◆ WHAT TO WORK ON ◆
Repeat, exactly as written, all of the entries, but not their pictures.

----

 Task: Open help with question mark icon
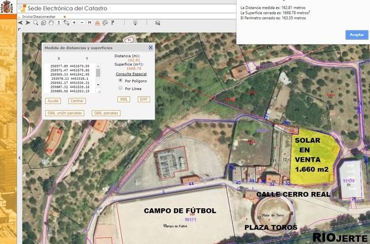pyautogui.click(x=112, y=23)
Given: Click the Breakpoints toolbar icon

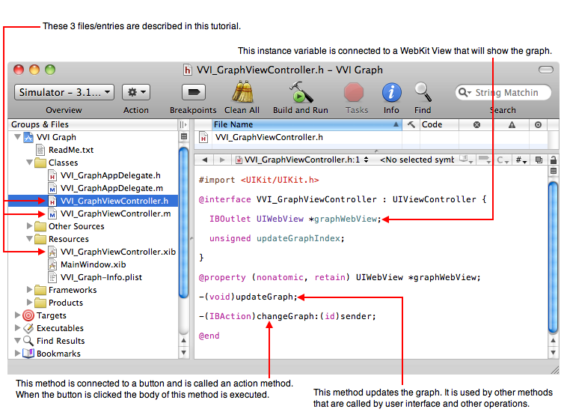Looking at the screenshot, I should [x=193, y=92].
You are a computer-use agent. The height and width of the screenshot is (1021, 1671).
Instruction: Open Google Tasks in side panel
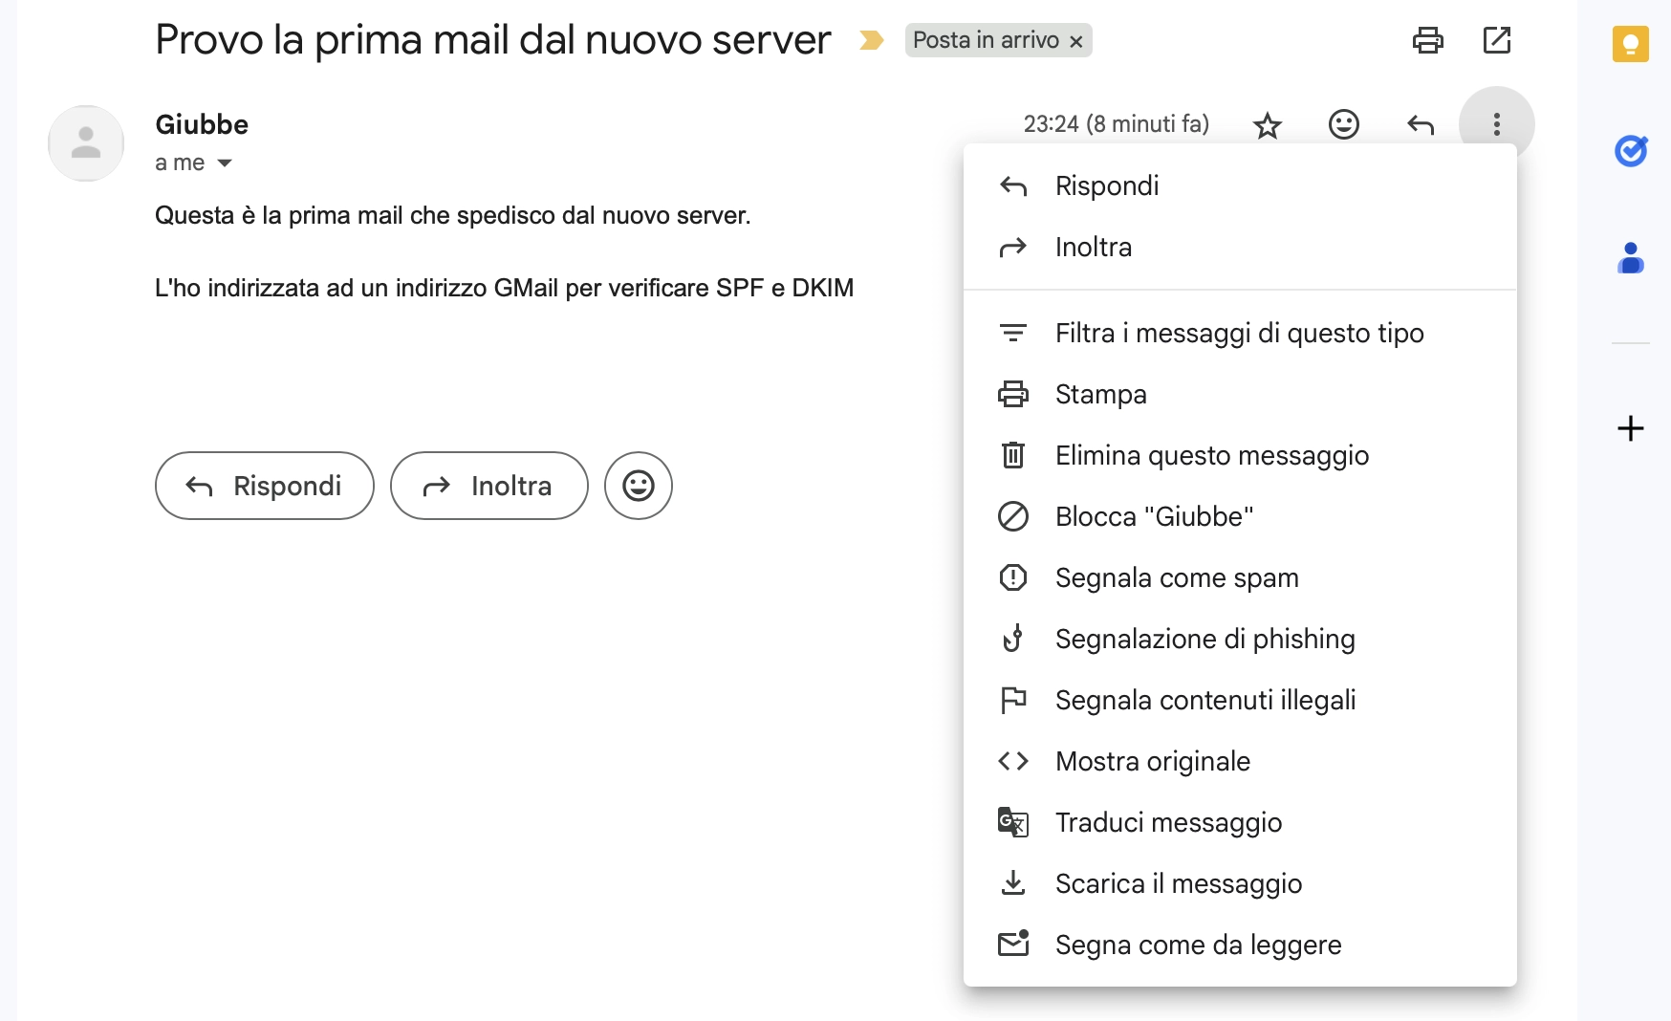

----

◆ OUTPUT ◆
 Task: Open help with question mark icon
pyautogui.click(x=112, y=23)
Given: Click the Breakpoints toolbar icon

Looking at the screenshot, I should [x=193, y=92].
You are a computer-use agent. The height and width of the screenshot is (1021, 1671).
Instruction: Open Google Tasks in side panel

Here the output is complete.